DIRECTIONS FOR THIS TASK:
Extend the Vance Drummond biography below, starting after its last sentence.

PROVIDED TEXT:
New Zealand-born Australian fighter pilot (1927–1967)

Vance Drummond, (22 February 1927 – 17 May 1967) was a New Zealand–born Australian pilot who fought in the Korean and Vietnam Wars. He initially saw service in the New Zealand military, but joined the Royal Australian Air Force in 1949 and graduated as a sergeant pilot in 1951. Posted to No. 77 Squadron in Korea, he flew Gloster Meteor jet fighters and earned the US Air Medal for his combat skills. He was shot down by a Mikoyan-Gurevich MiG-15 in December 1951 and imprisoned for almost two years. After returning to Australia he converted to CAC Sabre jets and in December 1961 became a flight commander with No. 75 Squadron; he subsequently led the squadron's Black Diamonds aerobatic team, and was awarded the Air Force Cross in 1965.

DATA:
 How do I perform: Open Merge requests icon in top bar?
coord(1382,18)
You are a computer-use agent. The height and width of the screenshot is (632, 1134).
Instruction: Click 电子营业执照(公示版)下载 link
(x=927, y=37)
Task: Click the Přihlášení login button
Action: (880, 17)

ANSWER SPACE:
Drummond was promoted to acting wing commander in December 1965 and posted to South Vietnam on staff duties with the United States Air Force. He joined the US Air Force's 19th Tactical Air Support Squadron, operating Cessna Bird Dog aircraft, as a forward air controller in July 1966. That month he earned the Distinguished Flying Cross for his part in rescuing a company of soldiers surrounded by Viet Cong forces. In October he was awarded the South Vietnamese Cross of Gallantry with Silver Star. Drummond took command of No. 3 Squadron, flying Dassault Mirage IIIO supersonic fighters out of Williamtown, New South Wales, in February 1967. His Mirage crashed into the sea during a training exercise on 17 May; neither Drummond nor the plane was found.

==Early life and New Zealand military service==
The third child of Leonard Henry Vance Drummond and his wife Dorothy Josephine May, née McKnight, Vance Drummond was born on 22 February 1927 in Hamilton, New Zealand. He had three brothers and two sisters. His education, in Hamilton and Te Awamutu, was cut short so he could farm with his father. Drummond enlisted in the Royal New Zealand Air Force (RNZAF) in May 1944 and trained as a navigator; he graduated in September 1945 and was discharged with the rank of sergeant in October. He joined the New Zealand Military Forces in March 1946 and by July was serving with J Force, New Zealand's contribution to the British Commonwealth Occupation Force in Japan.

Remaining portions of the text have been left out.